* **Exercise instructions**
Beginning with the line that holds "Task: Click the" and ending with the last line of the entries below, copy every line exactly and nothing else, with the pictures left out.

* **Provided records**
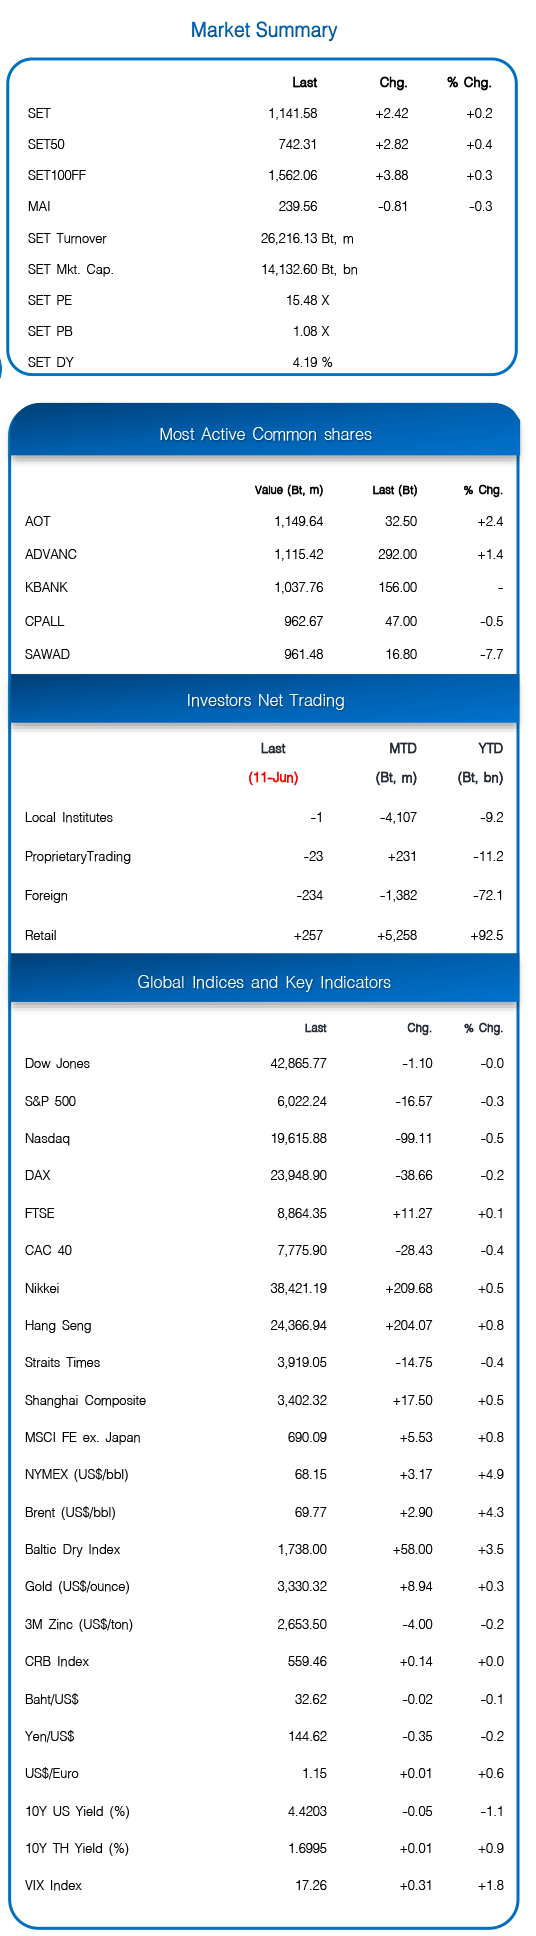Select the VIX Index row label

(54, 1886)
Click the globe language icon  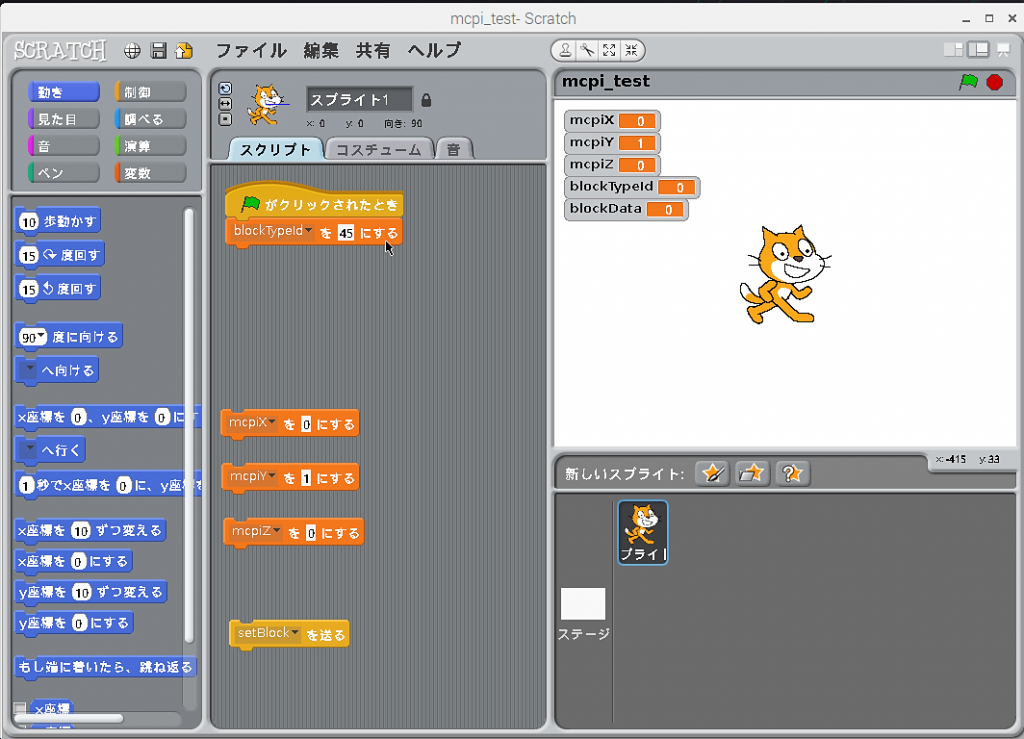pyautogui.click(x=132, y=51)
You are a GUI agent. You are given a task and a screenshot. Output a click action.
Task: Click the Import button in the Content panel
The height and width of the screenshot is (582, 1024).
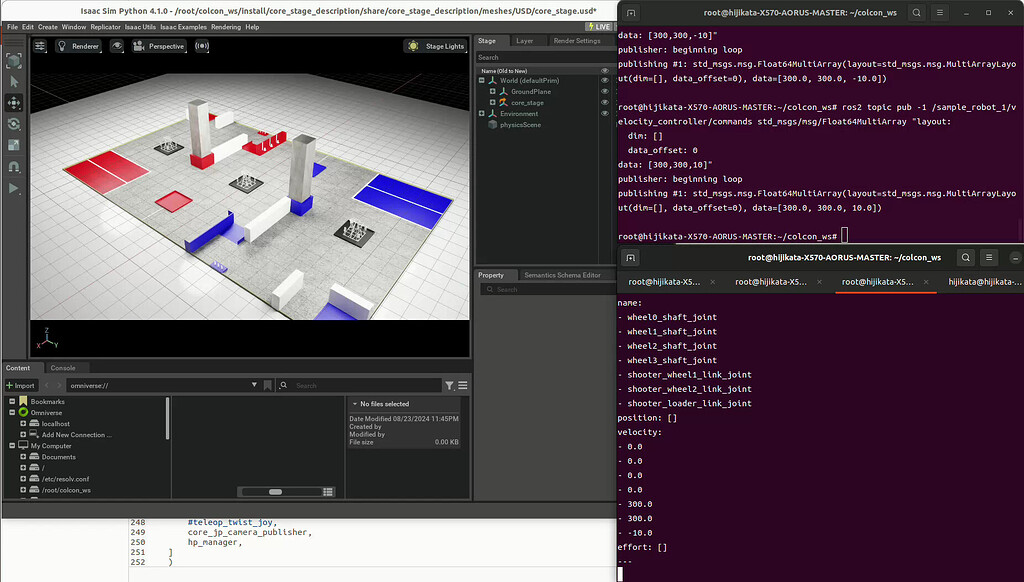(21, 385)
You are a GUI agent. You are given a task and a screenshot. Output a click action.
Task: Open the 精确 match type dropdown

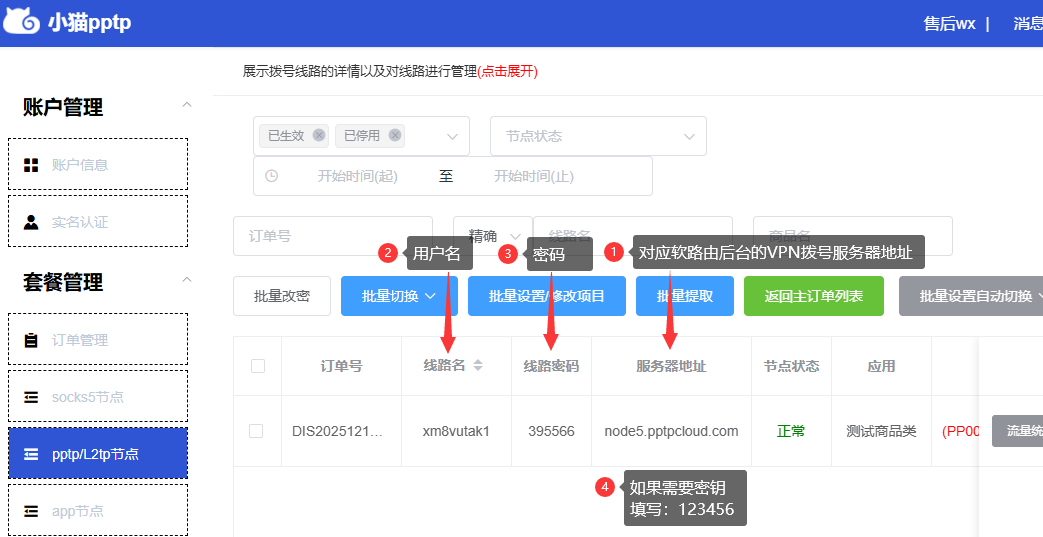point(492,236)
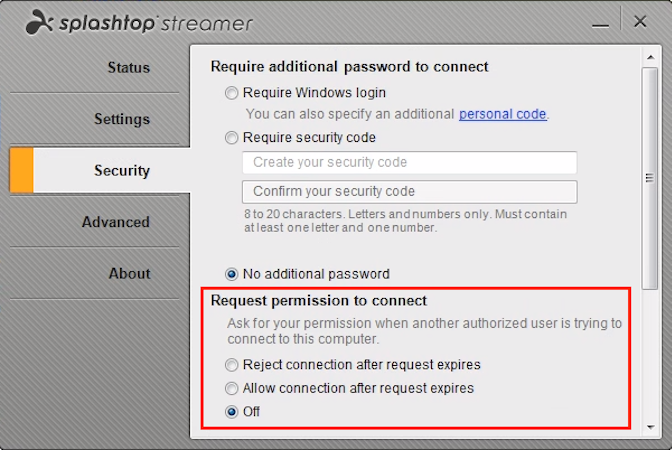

* **Result**
Task: Click the Import button in the Content panel
The height and width of the screenshot is (582, 1024).
(21, 385)
You are a GUI agent. You are given a task and a screenshot. Output a click action.
Task: Open the 精确 match type dropdown

point(492,236)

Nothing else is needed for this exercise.